Dolls – National Theatre of Scotland

To the Tramway last night for Dolls a production from the National Theatre of Scotland.

It is perhaps singularly appropriate that a production adapted for the stage from a film turns into such a mixed media event as this. Not so much a play as a ballet with a few words. Not so much a musical as band-led soundtrack. Not so much a series of sketches but sparse interlocking stories told as much through their visual staging as through dialogue and words.

Is there a visual image which captures the essence of a relationship? Can unrequited love best be expressed in speech or in a pattern of ever repeatingĀ  iconic scenes?

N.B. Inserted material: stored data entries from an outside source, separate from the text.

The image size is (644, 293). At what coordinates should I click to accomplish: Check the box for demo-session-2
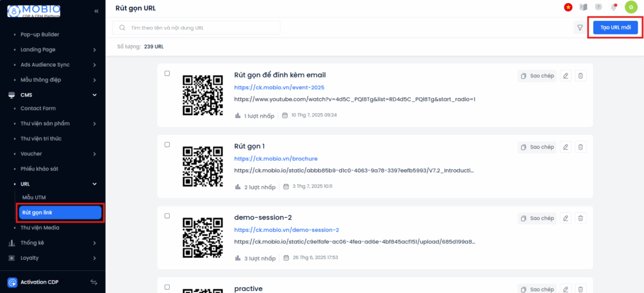pos(167,216)
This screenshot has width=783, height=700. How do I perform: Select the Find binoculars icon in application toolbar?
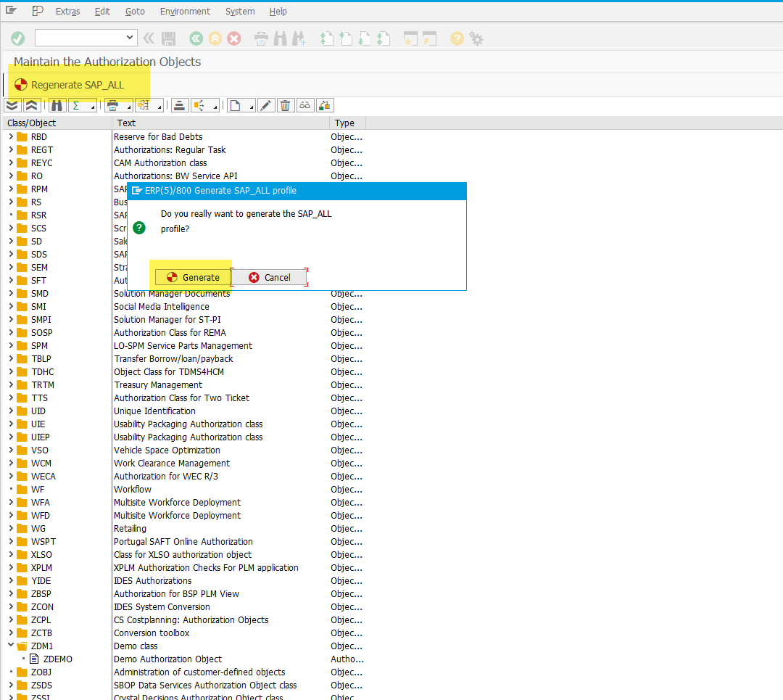[57, 105]
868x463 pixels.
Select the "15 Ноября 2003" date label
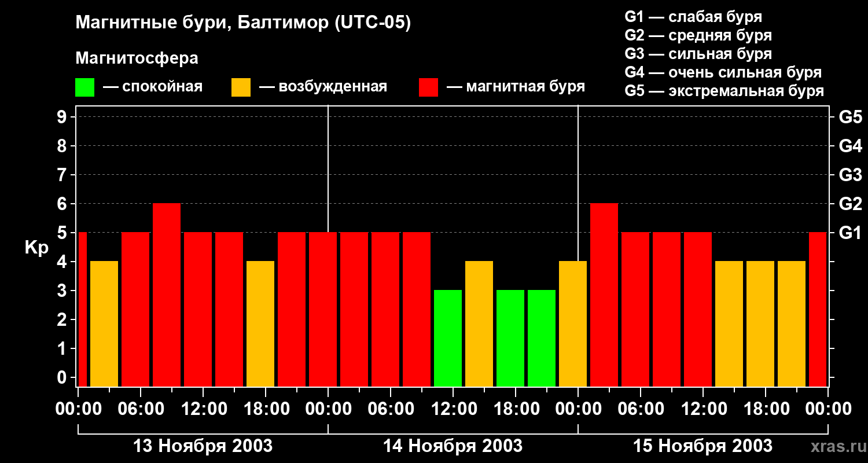(703, 446)
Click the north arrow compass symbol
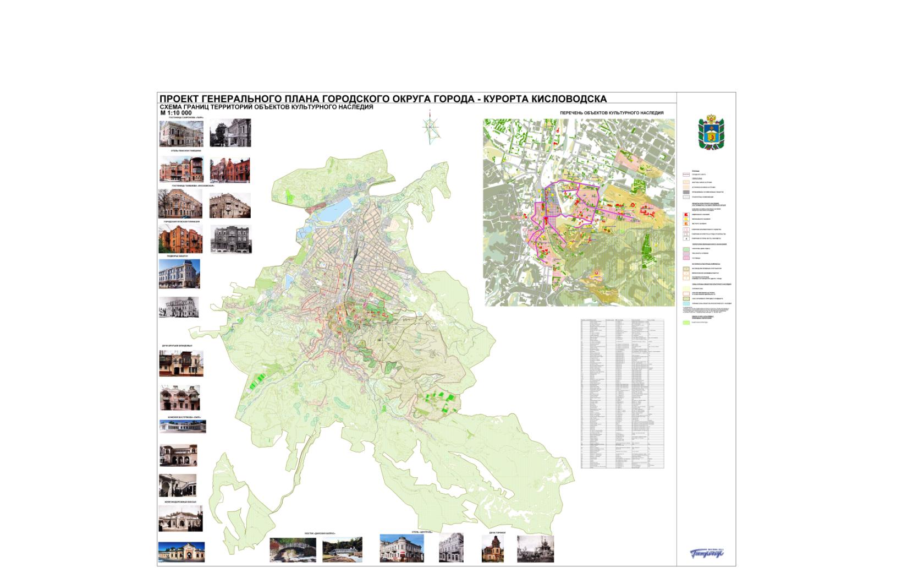 (431, 125)
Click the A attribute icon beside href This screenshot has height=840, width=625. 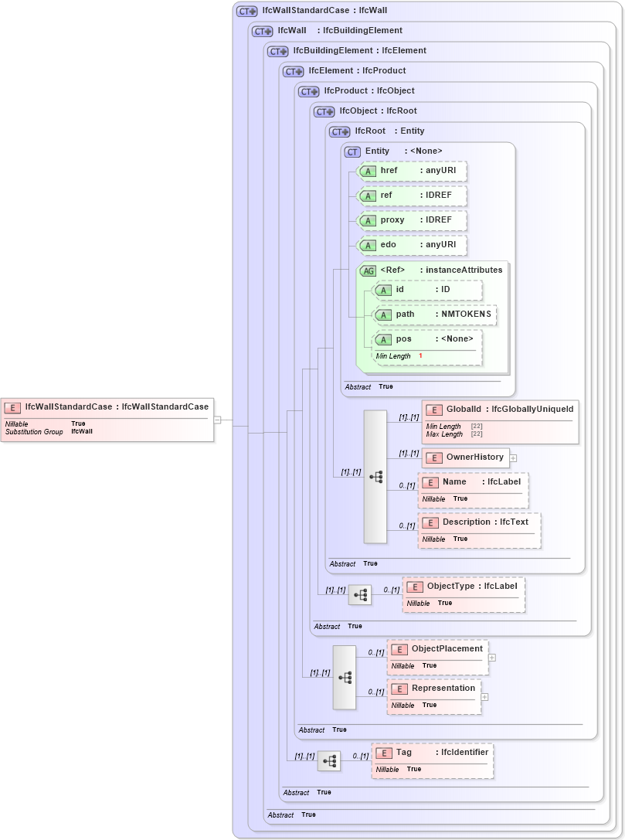369,171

The three stories represented here are all of people who do not receive the love they hope for. Keiran gazes at pop-star Mimi’s image longing for her to return his gaze. Maggie keeps on making sandwiches every week for a boyfriend who does not return for so many years that when he does, she does not recognise him. Jacob and Ruth are tied together for all time by an incident in youth for which he will never atone and which led to her attempted suicide and subsequent brain damage. Each of these relationships incapable of satisfaction. Each haunted with a sparse beauty.

The memory that lingers in this piece is of the visual images which were created. We are getting a lot of heavily choreographed movement on the Scottish stage at the moment – the letters from home in Black Watch, the agricultural scenes in Scots Quair. Similar movement puntuacted Dolls from start to finish.

A chirpy score from an on stage band kept things moving. Nonetheless, the hour and twenty minutes never seemed rushed. The result was an elegaic mood. A strange peace generated from so much unfulfilled desire.

Although Dolls took its stories from a Japanese film of the same name, there seemed to be other references woven in, not least in strong resonances with the film Scenes of a Sexual Nature. Episodic tales of unconsumated love yet to be satisfied. A woman on a bench waiting. Always waiting.

This is experimental work. Dramatic haiku. AnĀ  experiment that paid off.